◆ **Problem details**
Copy the stretch of items from the line that contains "Where should I" through the line that contains "pos(282,409)", keeping every line the same and leaving the pictures out.

---- Task material

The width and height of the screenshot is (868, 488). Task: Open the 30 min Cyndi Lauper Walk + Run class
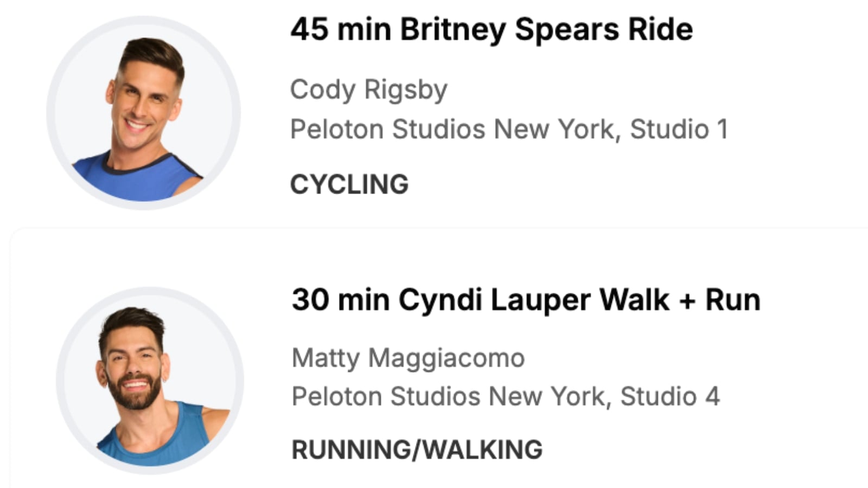(525, 300)
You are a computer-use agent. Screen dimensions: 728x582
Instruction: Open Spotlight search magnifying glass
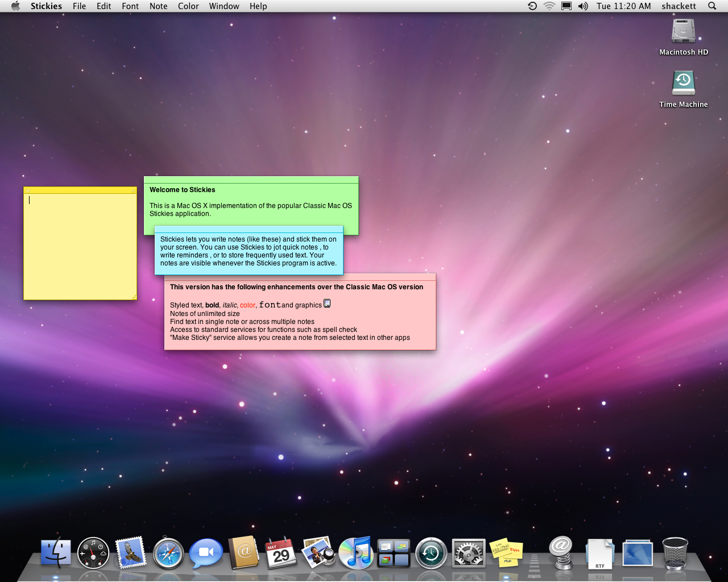(x=712, y=6)
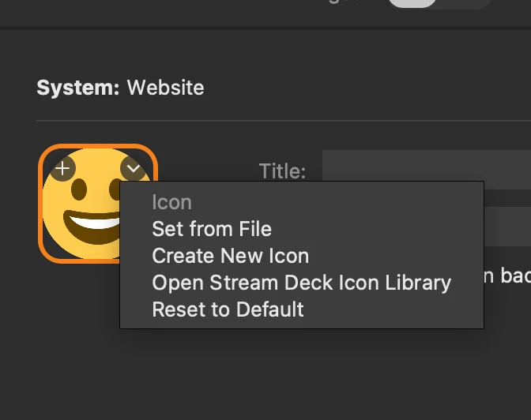Click the grayed-out Icon menu header
The width and height of the screenshot is (531, 420).
pyautogui.click(x=171, y=202)
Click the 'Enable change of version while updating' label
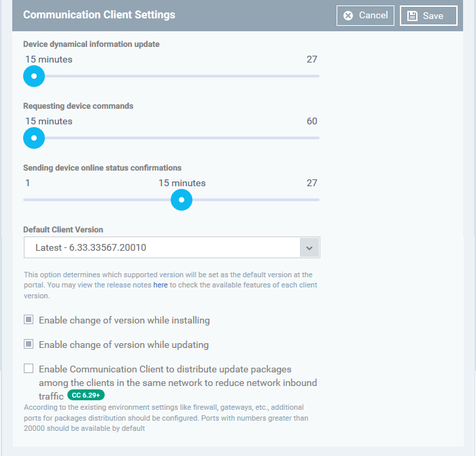 tap(124, 345)
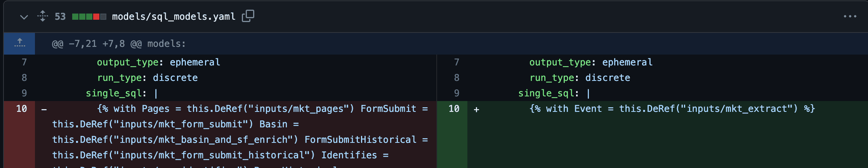Image resolution: width=868 pixels, height=168 pixels.
Task: Select left-side line number 7
Action: [x=24, y=62]
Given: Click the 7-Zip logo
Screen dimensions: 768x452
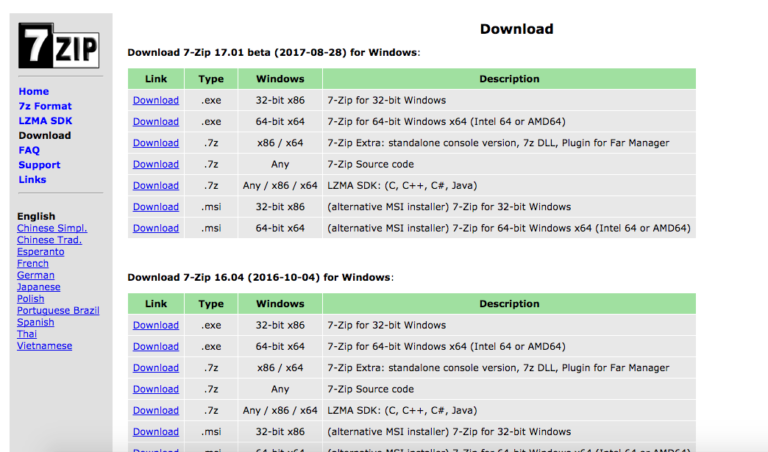Looking at the screenshot, I should click(59, 46).
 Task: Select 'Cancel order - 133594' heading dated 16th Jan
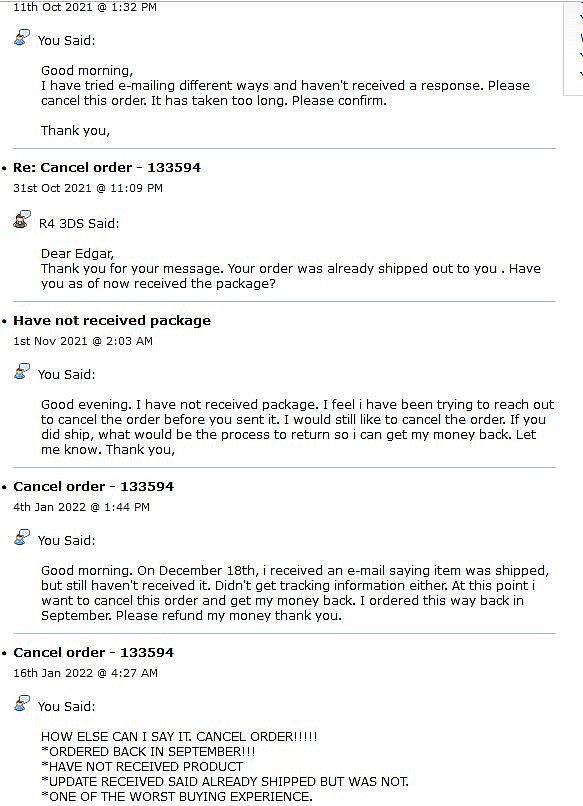point(94,653)
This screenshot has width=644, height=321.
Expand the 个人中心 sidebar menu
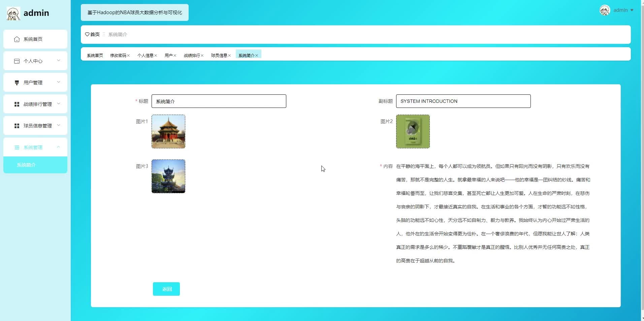tap(59, 61)
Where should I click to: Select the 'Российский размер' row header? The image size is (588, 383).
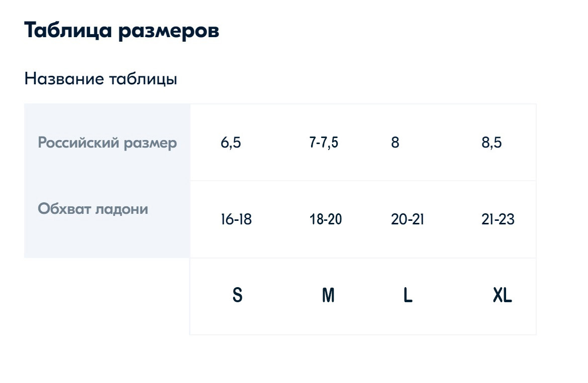tap(108, 143)
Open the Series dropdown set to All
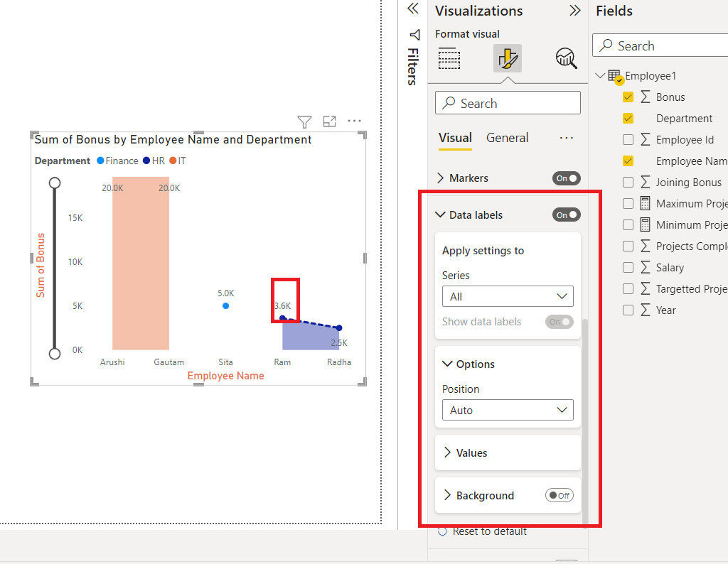 pyautogui.click(x=507, y=296)
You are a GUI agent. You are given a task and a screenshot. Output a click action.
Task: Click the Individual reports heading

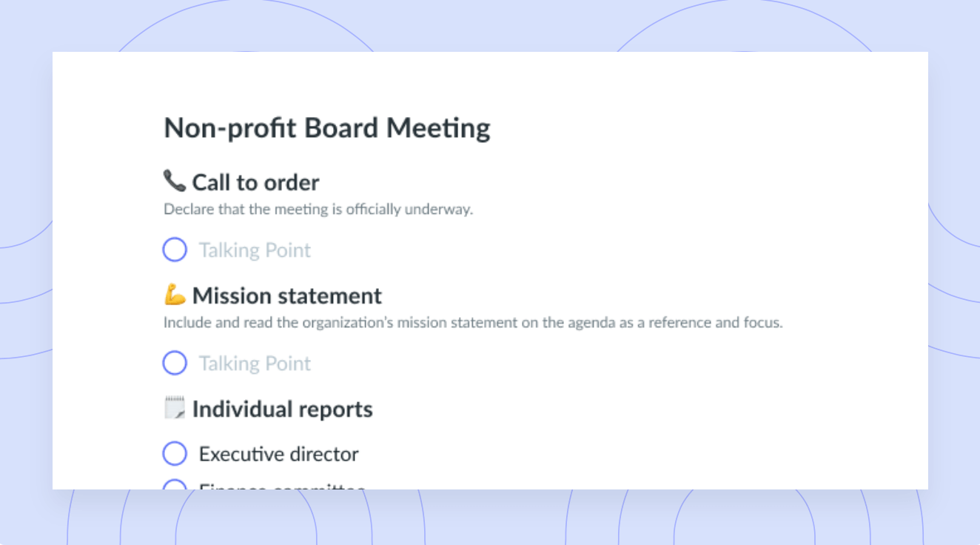pos(282,409)
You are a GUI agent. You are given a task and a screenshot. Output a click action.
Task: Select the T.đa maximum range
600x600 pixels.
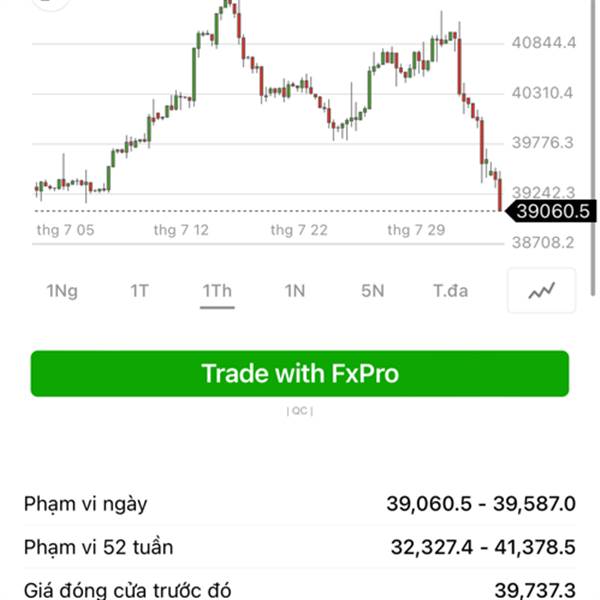450,291
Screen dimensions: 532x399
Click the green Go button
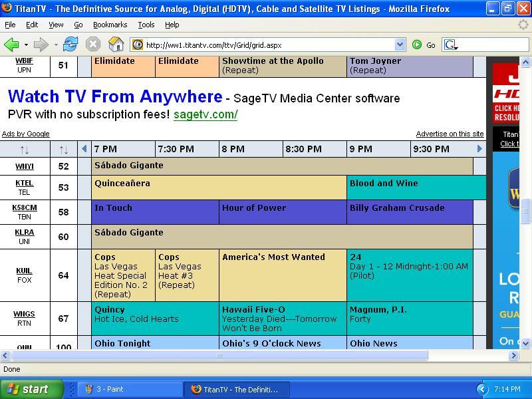tap(424, 45)
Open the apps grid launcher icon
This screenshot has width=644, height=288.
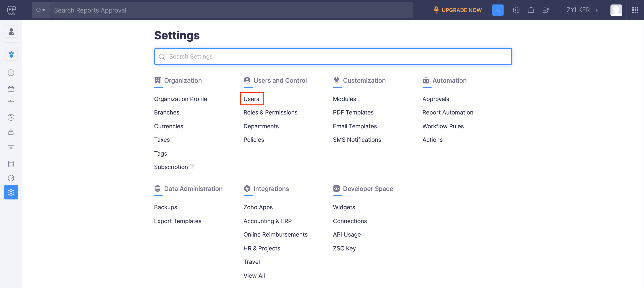(635, 10)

--------

◆ **Solution for this exercise**
Where should I click to: Select the 'Российский размер' row header? The image size is (588, 383).
tap(108, 143)
Open the Series dropdown set to All
 pyautogui.click(x=507, y=296)
You are a GUI agent. You are given a task and a screenshot. Output a click action.
Task: Click the Individual reports heading

pos(282,409)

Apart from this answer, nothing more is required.